'''
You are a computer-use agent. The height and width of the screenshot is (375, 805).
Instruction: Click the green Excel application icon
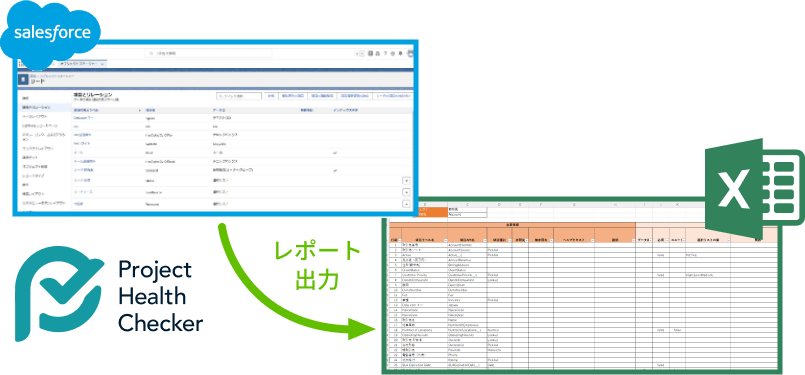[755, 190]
'''
'''
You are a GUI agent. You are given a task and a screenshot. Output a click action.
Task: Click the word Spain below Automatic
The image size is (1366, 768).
'''
'''
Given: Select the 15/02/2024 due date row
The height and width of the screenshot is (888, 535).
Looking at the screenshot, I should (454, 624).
'''
* _WHAT TO PRODUCE_
Put the lines of the material that start with the line containing "Given: Select the 15/02/2024 due date row" and continue through the line containing "Looking at the" into a JSON list of strings, one string per line, with blank lines omitted.

* _WRITTEN REPLY_
[
  "Given: Select the 15/02/2024 due date row",
  "The height and width of the screenshot is (888, 535).",
  "Looking at the screenshot, I should (454, 624)."
]